__Directives__:
A: Translate this sentence from the passage on sunlight into Spanish: "I feel like I'm constantly squinting here in July and August."
B: According to the passage on sunlight, what led Thomas Mann to leave for Switzerland, and in what year?
C: Quote the part of the passage on sunlight that opens with the words containing "I'm not a film" and closes with "July and August.".

__Given passage__:
· · · · · · ·

I'm not a film person, but I am from Boston and now live in Seattle. Pretty similar latitudes, but when I moved here in the middle of the summer, it was pretty shocking how much brighter the sun seems. Insert joke about sun in Seattle here - but really, the sunny days here are so much brighter than the sunny days in Boston. I feel like I'm constantly squinting here in July and August.
posted by lunasol at 10:07 PM on September 6, 2016


Lots of midcentury Mitteleuropa escapees wound up in SoCal, and one of the draws was the light:
Thomas Mann was the exile who loved Los Angeles best — so much that he became an American citizen and planned to live out his years there (disgust with McCarthyism impelled him to leave for Switzerland in 1952). Mann had always adored the Mediterranean, and to him Los Angeles was the next best thing. “I was enchanted by the light,” he rhapsodized, “by the special fragrance of the air, by the blue of the sky, the sun, the exhilarating ocean breeze. ...”

· · · · · · ·

__Data__:
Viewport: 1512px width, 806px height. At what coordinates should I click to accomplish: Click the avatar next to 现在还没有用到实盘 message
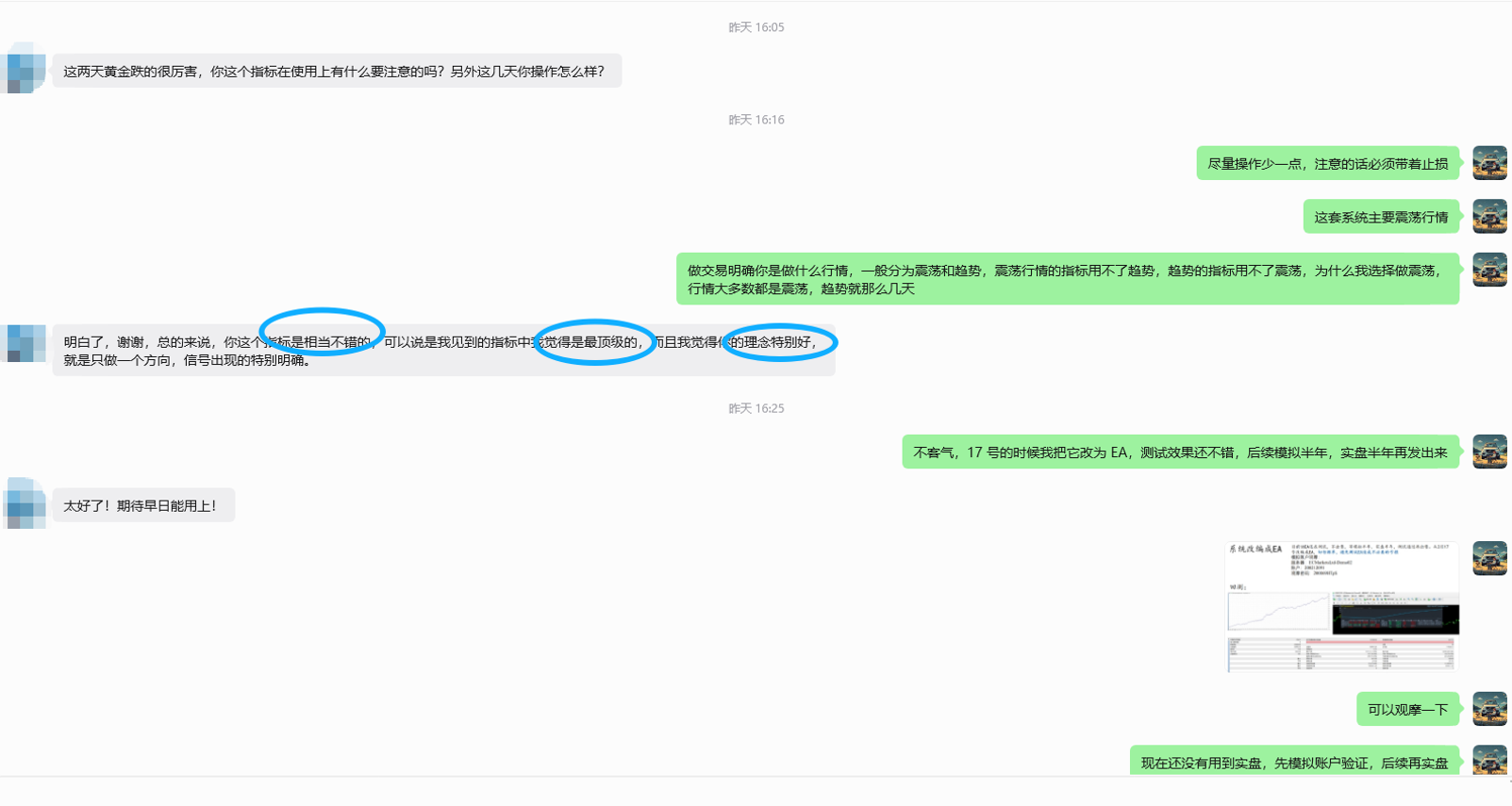(x=1489, y=760)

· · · · · · ·

__The answers__:
A: Siento que estoy entrecerrando los ojos constantemente aquí en julio y agosto.

B: Disgust with McCarthyism led him to leave in 1952.

C:
I'm not a film person, but I am from Boston and now live in Seattle. Pretty similar latitudes, but when I moved here in the middle of the summer, it was pretty shocking how much brighter the sun seems. Insert joke about sun in Seattle here - but really, the sunny days here are so much brighter than the sunny days in Boston. I feel like I'm constantly squinting here in July and August.